Missing Lids choreographed by Holly Newsome looks at the façade we endure on a daily basis and what it really takes to be a human in this day and age, all through the powerful medium of contemporary dance.
It’s weird, wacky and wonderful.
Five yellow morph suits lie on the stage floor in different contorted positions. The techno music picks up and blasts like a nightclub as audience members are bopping along. The dancers are revealed in a flash and straight away I’m hooked and then I’m slightly lost as they take a while in the darkness to get into their super tight bodysuits.
And then they are back and it’s fabulous. The dancers (Bree Timms, Issy Estrella, Olivia Foley, Neve Pierce and Tiana Lung) are so nimble and effortlessly cool, melting into the moves like butter in their strange yellow body suits and nose-less faces. The synchrony in the first few dance sequences is effective, however, tidying up a few small off-timing moments would make the impressive unison even punchier.
The standout for me was a sequence evocative of an office rat race and had me leaning forward on the edge of my seat due to the clever use of hand movements and teamwork.

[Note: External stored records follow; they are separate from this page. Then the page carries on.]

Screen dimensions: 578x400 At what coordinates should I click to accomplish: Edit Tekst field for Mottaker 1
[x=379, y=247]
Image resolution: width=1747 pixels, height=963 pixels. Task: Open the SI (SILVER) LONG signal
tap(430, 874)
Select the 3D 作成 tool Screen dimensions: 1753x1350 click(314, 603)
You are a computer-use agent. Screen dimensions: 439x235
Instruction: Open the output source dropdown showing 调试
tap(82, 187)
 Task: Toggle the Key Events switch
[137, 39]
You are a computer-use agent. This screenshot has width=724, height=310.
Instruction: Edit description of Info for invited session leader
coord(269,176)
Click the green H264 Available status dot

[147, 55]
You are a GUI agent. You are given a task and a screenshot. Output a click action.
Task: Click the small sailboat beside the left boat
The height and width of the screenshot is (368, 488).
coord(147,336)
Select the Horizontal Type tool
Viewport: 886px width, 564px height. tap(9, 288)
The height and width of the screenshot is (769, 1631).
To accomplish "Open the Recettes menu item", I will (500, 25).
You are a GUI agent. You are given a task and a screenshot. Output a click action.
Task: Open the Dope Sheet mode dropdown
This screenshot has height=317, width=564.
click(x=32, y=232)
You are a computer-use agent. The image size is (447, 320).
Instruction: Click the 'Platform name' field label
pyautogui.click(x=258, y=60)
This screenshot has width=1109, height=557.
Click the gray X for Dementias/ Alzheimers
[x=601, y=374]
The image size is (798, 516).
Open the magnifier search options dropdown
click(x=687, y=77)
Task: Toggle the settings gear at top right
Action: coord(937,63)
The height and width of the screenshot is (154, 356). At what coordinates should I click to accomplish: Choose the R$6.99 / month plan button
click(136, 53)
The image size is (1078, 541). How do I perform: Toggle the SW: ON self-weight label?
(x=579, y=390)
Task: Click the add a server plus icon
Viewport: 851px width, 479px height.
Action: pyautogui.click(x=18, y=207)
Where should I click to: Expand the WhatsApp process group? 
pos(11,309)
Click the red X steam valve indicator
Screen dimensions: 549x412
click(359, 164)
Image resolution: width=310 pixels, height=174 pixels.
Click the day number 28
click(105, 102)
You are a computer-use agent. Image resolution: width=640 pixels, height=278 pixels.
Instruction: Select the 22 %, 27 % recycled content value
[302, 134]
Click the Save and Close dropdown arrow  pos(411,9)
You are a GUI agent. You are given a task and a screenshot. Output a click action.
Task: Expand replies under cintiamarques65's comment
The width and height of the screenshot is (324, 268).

Special mention to be made of the soundscape, which incorporates everything from traditional dance music to computerised monologues even vintage adverts for makeup and Tupperware, really hitting home those vapid Stepford Wives feels.
The lighting by Elekis Poblete Teirney helps enhance the performance, for instance a watering hole is created when depicting an animal jungle scene about primal instincts and grooming, and later a lone spotlight they all fight for. Other moments of darker lighting are less effective purely because I want to see all of their dancing.
Overall they deliver on their promise of entertaining the audience for the evening.